Granting that a “peaceful” settlement of disputes is within the range of current international relationships, is the abolition of war, in the broad sense, really possible? If so, is it necessarily desirable, in terms of social stability?
It is a truism that objectivity is more often an intention expressed than an attitude achieved, but the intention—conscious, unambiguous, and constantly self-critical—is a precondition to its achievement…there is no such precedent in [previously published] peace studies. Much of the usefulness of even the most elaborate and carefully reasoned programs for economic conversion to peace, for example, has been vitiated by a wishful eagerness to demonstrate that peace is not only possible, but even cheap or easy.
We have made a continuously self-conscious effort to deal with the problems of peace without, for example, considering that a condition of peace is per se “good” or “bad.”
War and Peace as Social Systems
We find that at the heart of every peace study we have examined lies one common fundamental misconception. It is the source of the miasma of unreality surrounding such plans. It is the incorrect assumption that war, as an institution, is subordinate to the social systems it is believed to serve.
Although war is “used” as an instrument of national and social policy, the fact that a society is organized for any degree of readiness for war supersedes its political and economic structure. War itself is the basic social system, within which other secondary modes of social organization conflict or conspire. It is the system which has governed most human societies of record, as it is today.
The possibility of war provides the sense of external necessity without which no government can long remain in power.
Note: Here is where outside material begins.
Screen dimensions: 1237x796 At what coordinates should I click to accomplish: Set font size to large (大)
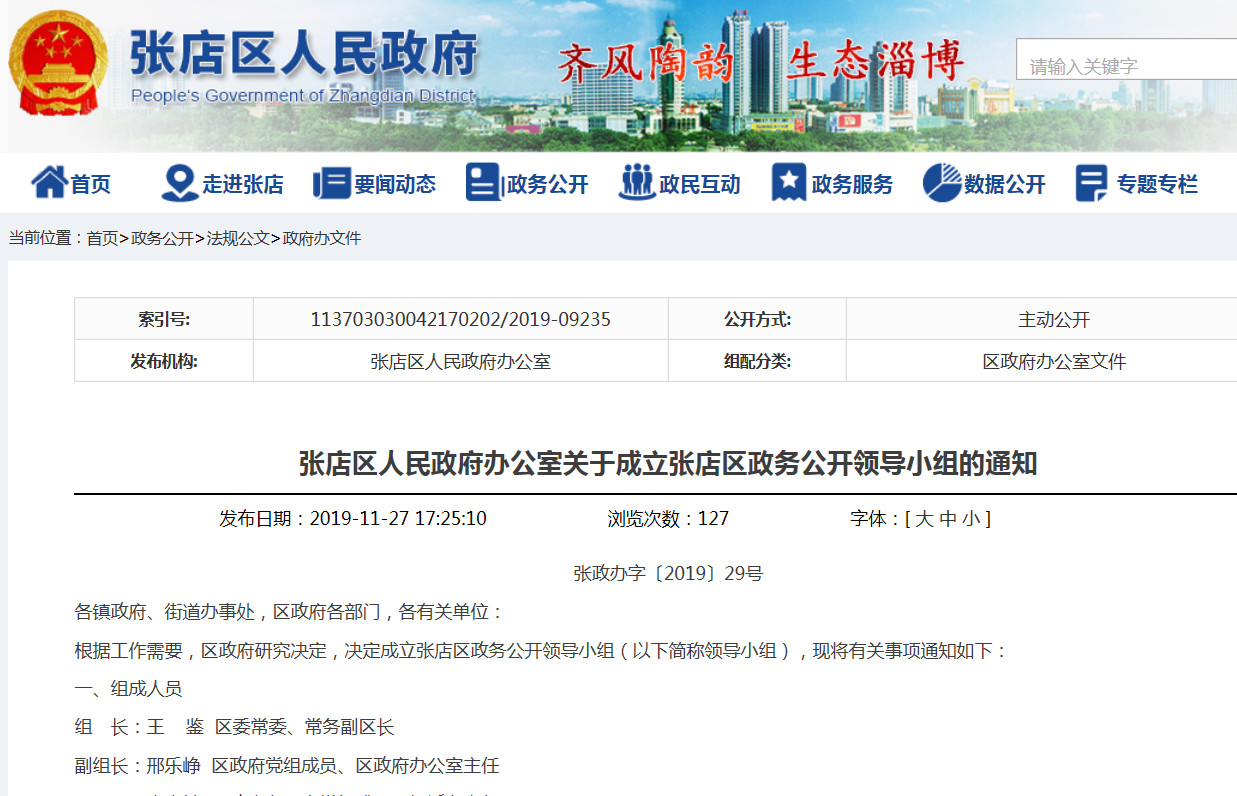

Once this is correctly understood, the true magnitude of the problems entailed in a transition to peace—itself a social system, but without precedent except in a few simple preindustrial societies—becomes apparent. At the same time, some of the puzzling superficial contradictions of modern societies can then be readily rationalized. The “unnecessary” size and power of the world war industry; the preeminence of the military establishment in every society, whether open or concealed; the exemption of military or paramilitary institutions from the accepted social and legal standards of behavior required elsewhere in the society; the successful operation of the armed forces and the armaments producers entirely outside the framework of each nation’s economic ground rules: these and other ambiguities closely associated with the relationship of war to society are easily clarified, once the priority of warmaking as the principal structuring force in society is accepted.
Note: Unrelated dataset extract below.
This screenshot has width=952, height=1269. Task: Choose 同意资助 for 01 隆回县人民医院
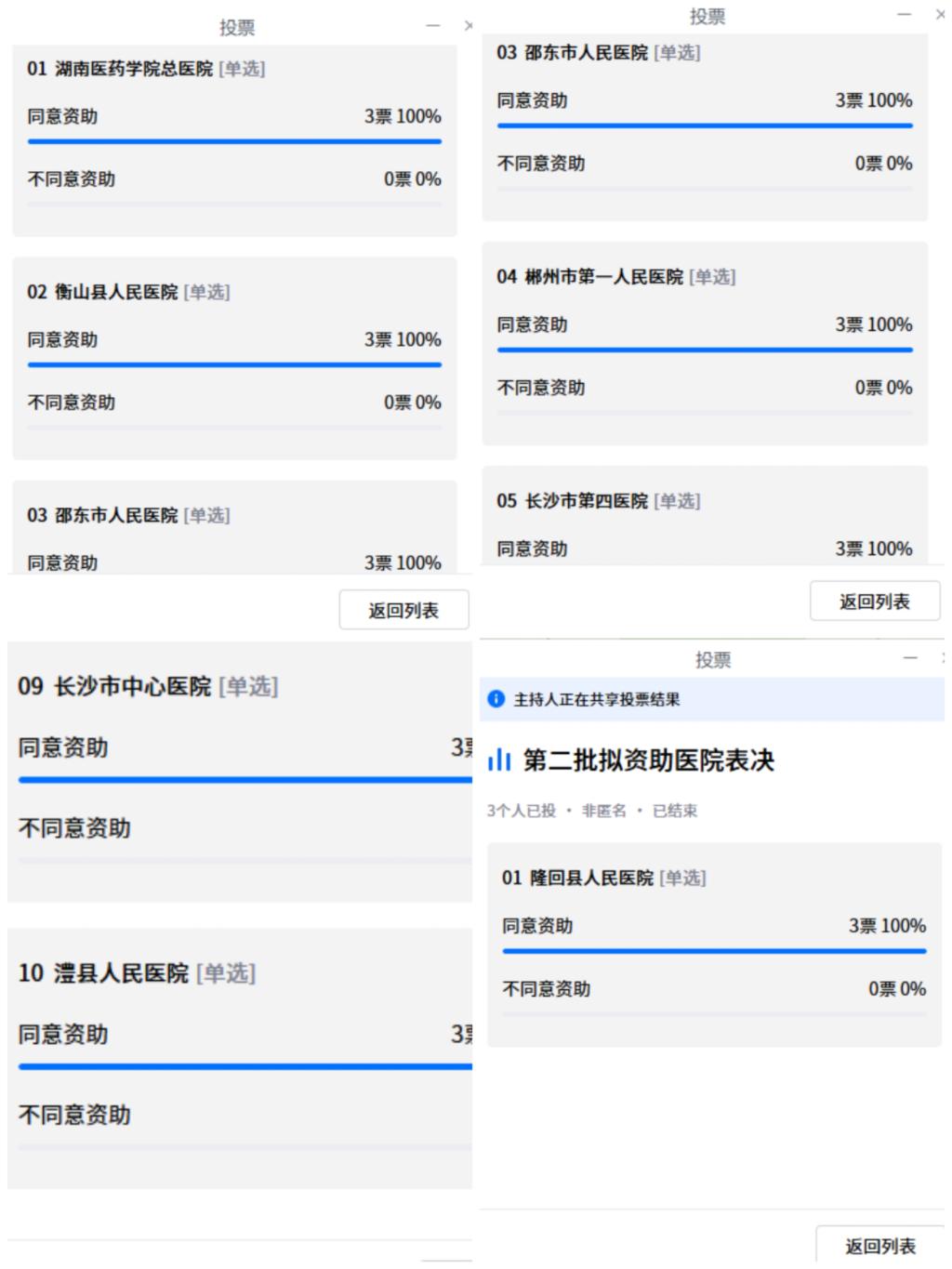point(537,926)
It must be emphasized that the precedence of a society’s war-making potential over its other characteristics is not the result of the “threat” presumed to exist at any one time from other societies. This is the reverse of the basic situation; “threats” against the “national interest” are usually created or accelerated to meet the changing needs of the war system.
Wars are not “caused” by international conflicts of interest. Proper logical sequence would make it more often accurate to say that war-making societies require—and thus bring about—such conflicts.
The Secret Functions of Organized Warfare
The military, or ostensible, function of the war system requires no elaboration; it serves simply to defend or advance the “national interest” by means of organized violence.
The nonmilitary functions of the war system are more basic. They exist not merely to justify themselves but to serve broader social purposes. If and when war is eliminated, the military functions it has served will end with it. But its nonmilitary functions will not. It is essential, therefore, that we understand their significance before we can reasonably expect to evaluate whatever institutions may be proposed to replace them.
These hidden functions—economic, political, sociological, cultural and ecological—are explained in The Report From Iron Mountain. While the report’s true author is a matter of dispute, its arguments are not.